When I go down to Florida next month to view the launch of Space Shuttle Endeavour (STS-134), I would like to watch as much of the launch as possible through my own eyes, rather than through a camera lens.

I want to take photos and videos of the launch, though, but I don’t want to mess with too much stuff (i.e., adjusting multiple tripods as the shuttle goes up).

Enter the idea of a tripod plate that will mount to one tripod but allow multiple cameras/camcorders to be attached.

I know you can buy these, but they can be pretty pricey, and I figured it might be better and cheaper if I just made one to suit my own purposes.

I’m sure there are better ways of doing this, but here’s how I built my tripod plate for less than $12 and in about 30 – 45 minutes.
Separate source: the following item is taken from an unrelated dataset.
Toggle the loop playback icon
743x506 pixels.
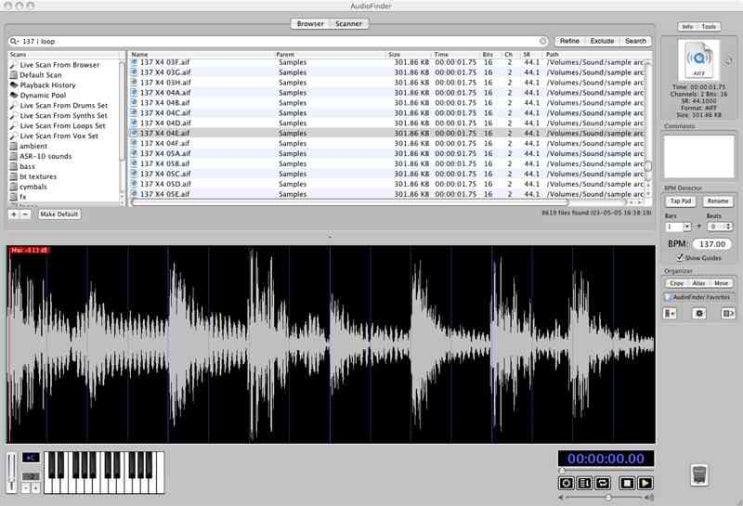click(604, 483)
  1. Supplies (prices listed are from Lowe’s):
    • hardboard pegboard (3/16 inches by 2 feet by 4 feet) – $4.92
    • four 3-prong T-nuts (1/4 inch – 20 thread; 7/16 inch barrel height) – $2.30
    • four bolts (1/4 inch – 20 thread; 40 mm long) – $3.53 (I only used 3, but they came in a package of 4…also, I’ll probably be getting shorter bolts soon as these are a little long for the width of the board)

  2. Measure pegboard and use a pencil to draw the size (I started with 16 x 24 inches, to leave a margin of error, but may cut a bit off later)
  3. Cut it out
  4. Insert a T-nut into the center of the board; the bolt in the tripod’s quick-release plate will screw into this nut. I used a knife to make the desired hole a bit wider, then used a hammer to pound in the T-nut
  5. Place T-nuts in other desired holes in the board, for cameras and camcorders
  6. Screw bolts in the other side of the holes (using an Allen wrench, if necessary), through the T-nuts and into the screw holes on the camera devices, and that’s it!

A few thoughts:

  • Make sure the weight is distributed right; my tripod plate leans very slightly to one side, but is better as I pan the tripod head up. I have thought about attaching some sort of weight to the plate to balance it out, but it’s not too bad so I may wind up leaving it.
  • My bolts are a little long; as you can see, they stick out the bottom a fair ways. I will probably look for shorter bolts before going to Florida. While these bolts may be alright, the camera/camcorder may wind up rotating a tad when you move the plate up and down. However, this could also be an advantage, as I might want to move the camera/camcorder from side to side a bit.
  • I thought I might to need to build a back for the plate, to give some support to the cameras/camcorders as the plate tilts up. However, the T-nuts and bolts are more than sufficient to keep the camera devices from sliding around, so this may not be necessary.
  • I still might want to cut more off the back end of the board, but I like that it’s big enough to have the camcorder LCD screens open and long enough to support a longer camera lens (I will be putting a longer, telephoto lens on for the launch).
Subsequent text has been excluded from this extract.